Every line from the one with "The Vault (1161, 115)" to the end of the entries, both included, is to be copied exactly; the other lines stay out.

(Stored items)
◇ ◇ ◇ ◇

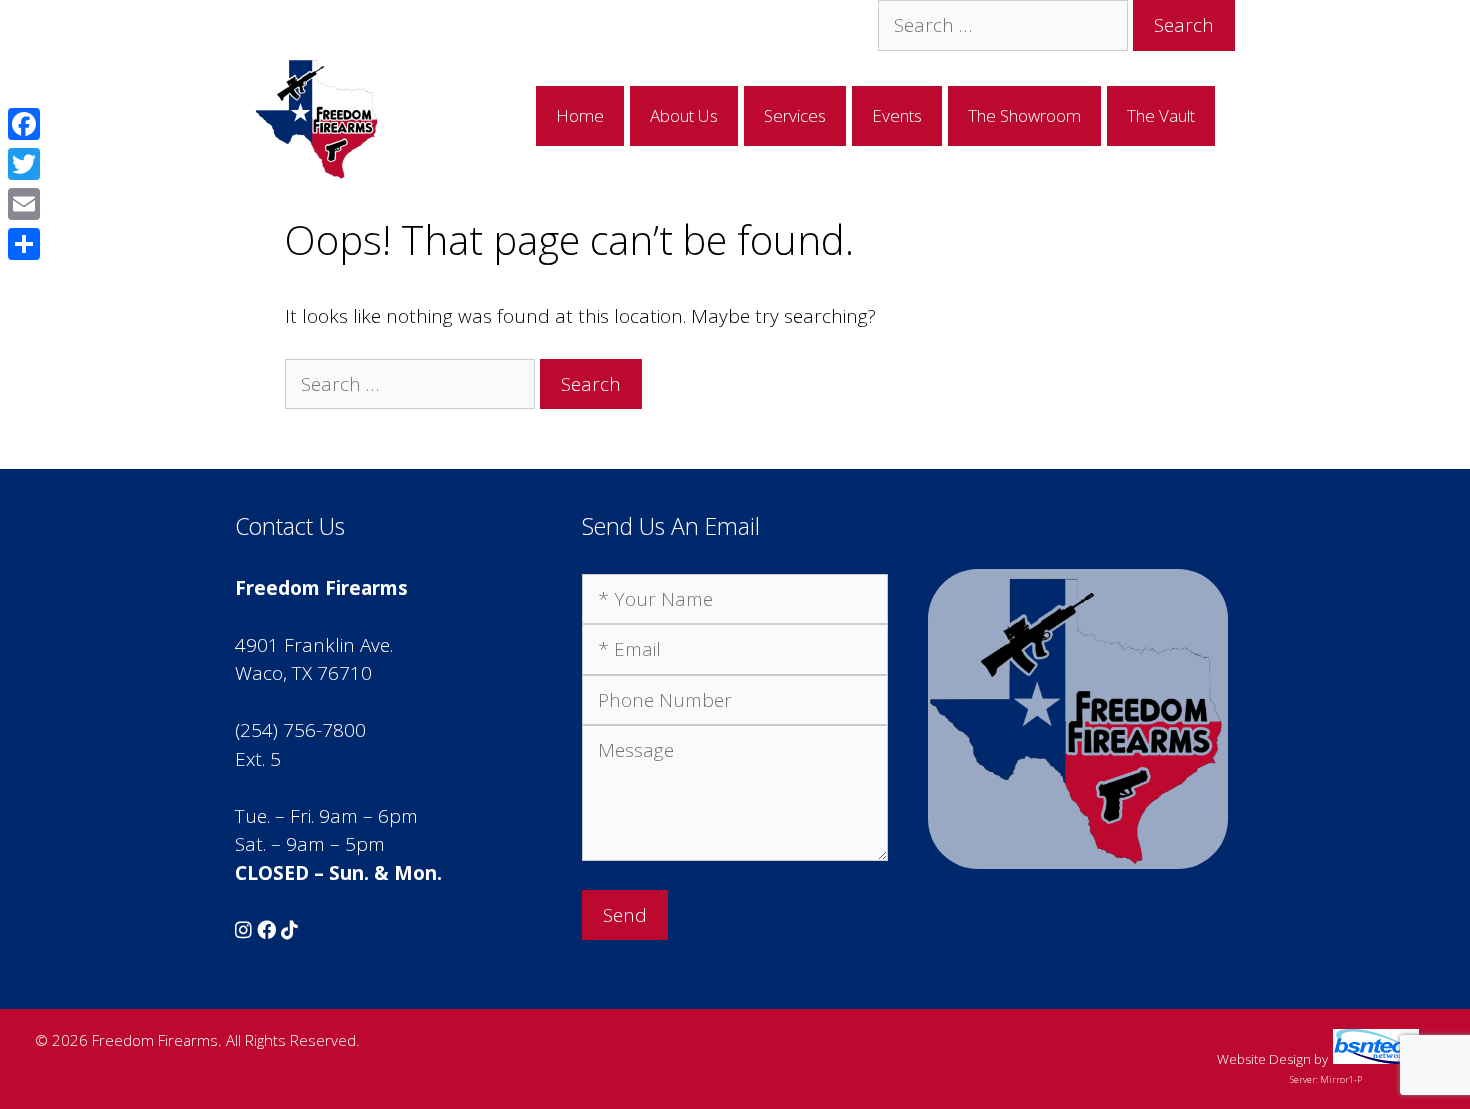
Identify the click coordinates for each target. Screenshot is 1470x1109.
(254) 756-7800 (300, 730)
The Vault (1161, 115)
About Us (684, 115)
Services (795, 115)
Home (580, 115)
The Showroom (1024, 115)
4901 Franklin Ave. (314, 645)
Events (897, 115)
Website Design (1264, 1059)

◇ ◇ ◇ ◇

RESULT OF THE EXERCISE.
The Vault (1161, 115)
About Us (684, 115)
Services (795, 115)
Home (580, 115)
The Showroom (1024, 115)
4901 Franklin Ave. (314, 645)
Events (897, 115)
Website Design (1264, 1059)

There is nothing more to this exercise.